Chapter 3 : Manipulating the Database

This chapter talks about Create, Update and Delete operations on various nodes and relations. The Cypher keywords explained in the chapter are

  • CREATE used to create nodes, relationships and paths
  • SET for changing properties and labels
  • MERGE to check for an existing pattern and create the pattern if it does not exist in the database
  • MERGE SET and MERGE CREATE for setting properties during merge operations
  • REMOVE for removing properties and labels
  • FOREACH pattern to loop through nodes in a path

By the end of this chapter, any reader should be fairly comfortable in executing CRUD queries. The queries comprise three phases

  1. READ : This is the phase where you read data from the graph using MATCH, OPTIONAL, and MATCH clauses
  2. WRITE : This is the phase where you modify the graph using CREATE, MERGE, SET and all other clauses
  3. RETURN : This is the phase where you choose what to return to the caller

Improving Performance

This chapter mentions the following guidelines for creating queries in Neo4j :

  • Use Parametrized queries: Wherever possible, write queries with parameters that allows engine to reuse the execution of the query. This takes advantage of the fact the Neo4j engine can cache the query
  • Avoid unnecessary clauses such as DISTINCT based on the background information of the graph data
  • Use direction wherever possible in match clauses
  • Use a specific depth value while searching for varying length paths
  • Profile queries so that the server does not get inundated by inefficient query construction
  • Whenever there is large number of nodes belonging to a certain label, it is better to create index. In fact while importing a large RDF it is always better to create indices on certain types of nodes.
  • Use constraints if you are worried about property redundancy

Chapter 4 :  Migrating from SQL

The chapter talks about various tasks involved in migrating data from a RDBMS to a graph database. There are three main tasks in migrating from SQL to a graph data base :

  1. Migrating the schema from RDBMS to Neo4j
  2. Migrating the data from tables to Neo4j
  3. Migrating queries to let your application continue working

It is better to start with an ER diagram that is close to the white-board representation of the data. Since graph databases can closely represent a white-board than the Table structure mess(primary key, foreign key, cardinality), one can quickly figure out the nodes and relationships needed for the graph data. For migrating the actual data, one needs to import the data in to relevant CSV and load the CSV in to Neo4j. The structure of various CSV files to be generated depends on the labels, nodes, relationships of the graph database schema. Migrating queries from RDMBS world in to graph database world is far more easier as Cypher is a declarative syntax. It is far quicker to code the various business requirement queries using Cypher syntax.

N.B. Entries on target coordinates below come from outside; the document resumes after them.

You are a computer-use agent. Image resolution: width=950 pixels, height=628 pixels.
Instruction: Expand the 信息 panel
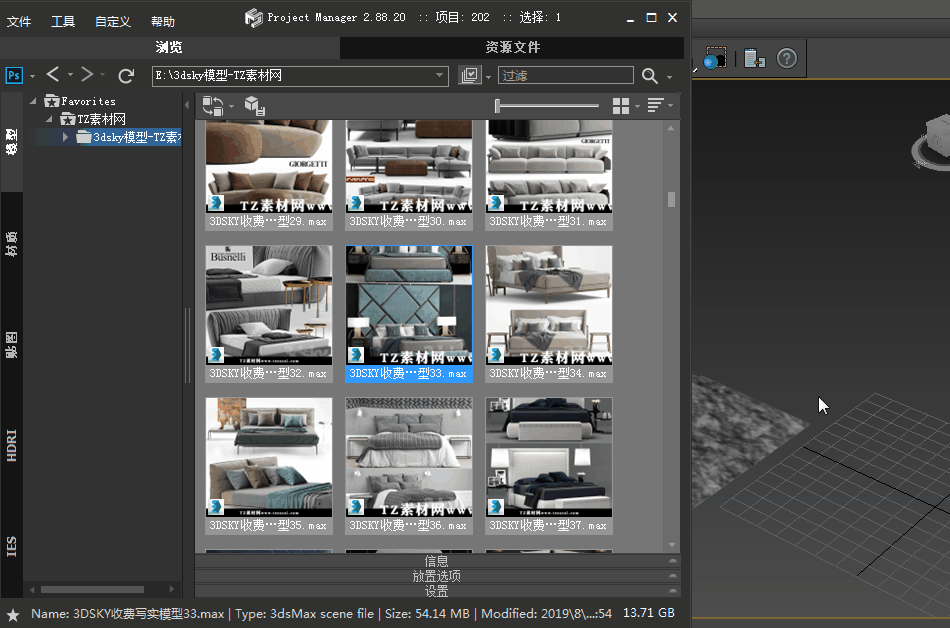pyautogui.click(x=437, y=561)
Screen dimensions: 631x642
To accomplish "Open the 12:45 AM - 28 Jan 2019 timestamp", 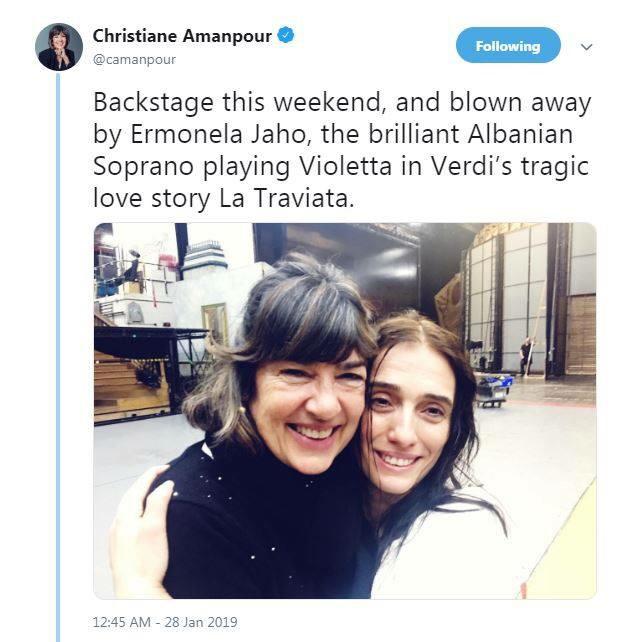I will tap(165, 622).
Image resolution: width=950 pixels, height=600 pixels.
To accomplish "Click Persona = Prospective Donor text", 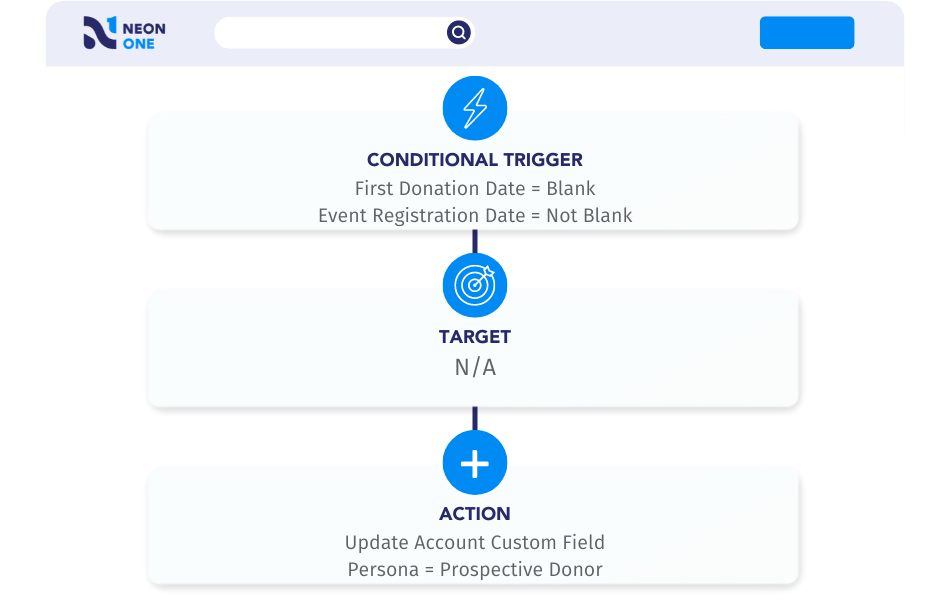I will [x=474, y=570].
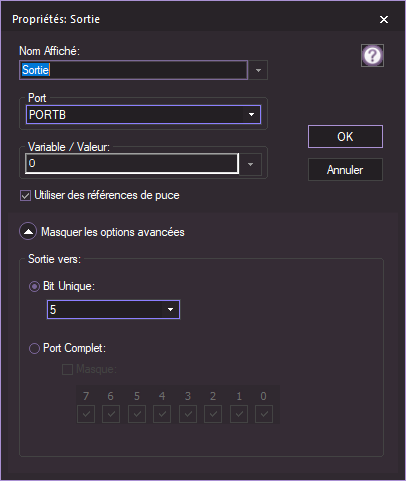The width and height of the screenshot is (406, 481).
Task: Toggle mask bit 7 checkbox
Action: [x=86, y=414]
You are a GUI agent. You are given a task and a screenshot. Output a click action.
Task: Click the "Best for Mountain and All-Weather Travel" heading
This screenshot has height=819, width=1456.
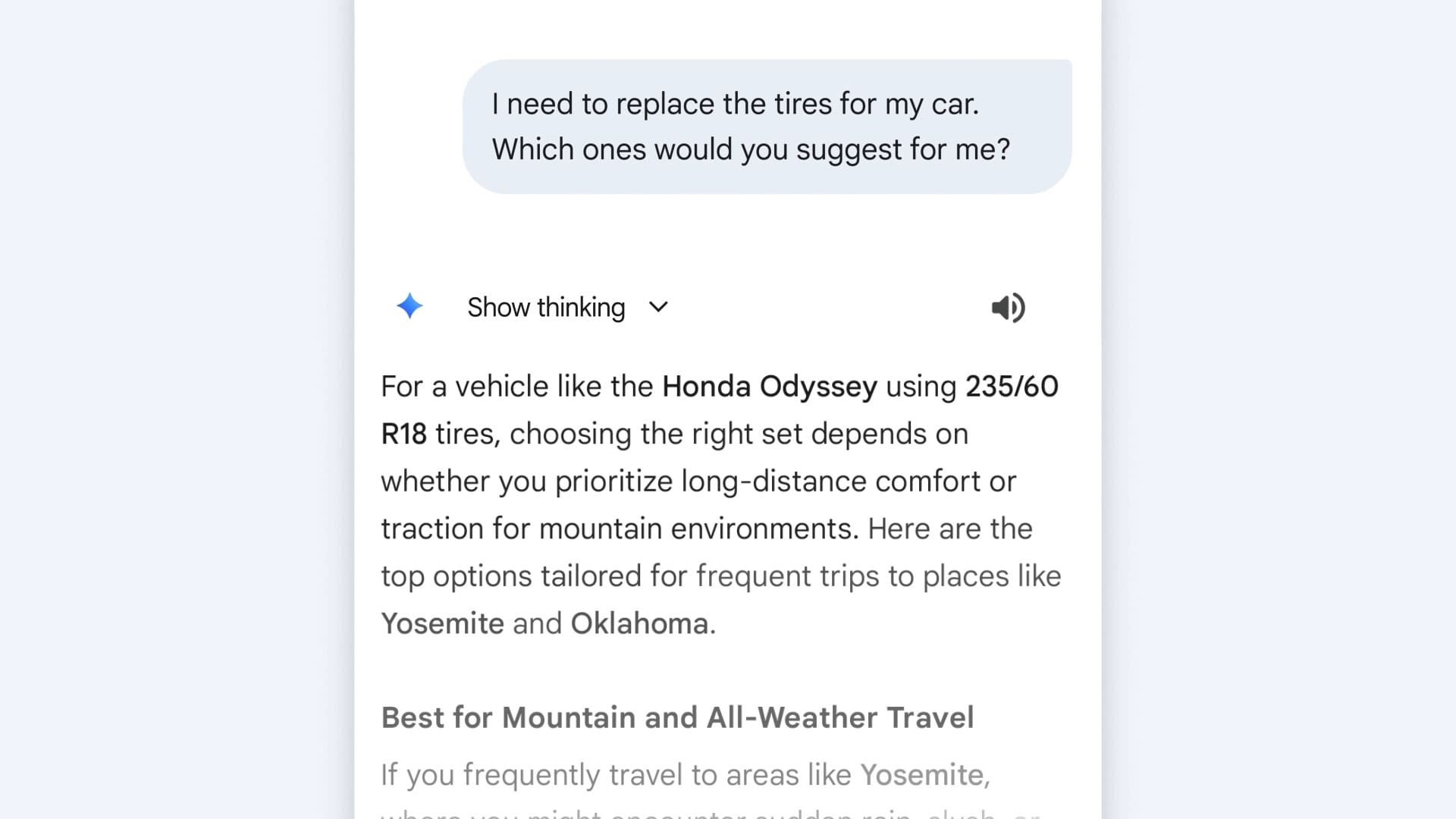[677, 717]
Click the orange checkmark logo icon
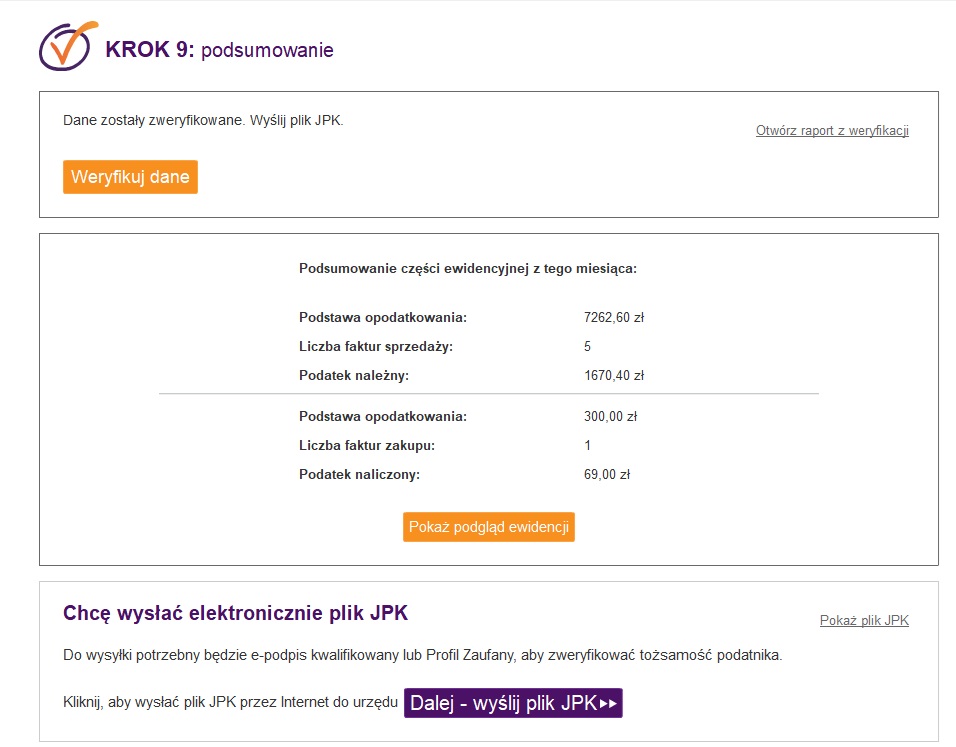The width and height of the screenshot is (956, 747). click(x=68, y=46)
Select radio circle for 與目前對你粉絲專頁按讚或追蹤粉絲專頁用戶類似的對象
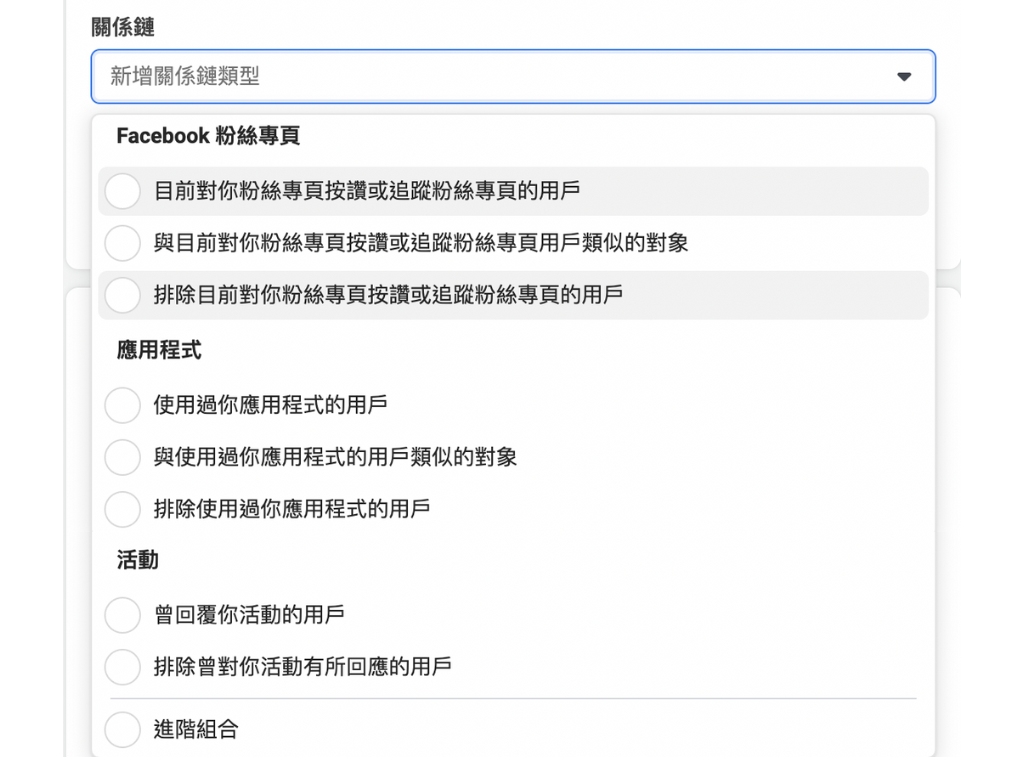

Chapter 5 : Operators and Functions

The last section of the book contains a laundry list of operators and functions that one can use in creating a Cypher query. It is more like a cheat sheet but with elaborate explanation of various Cypher keywords


This book gives a quick introduction to all the relevant keywords needed to construct a Cypher query. In fact it is fair to describe the contents of the book as a long tutorial with sections and subsections that can quickly bring a Cypher novice up to speed.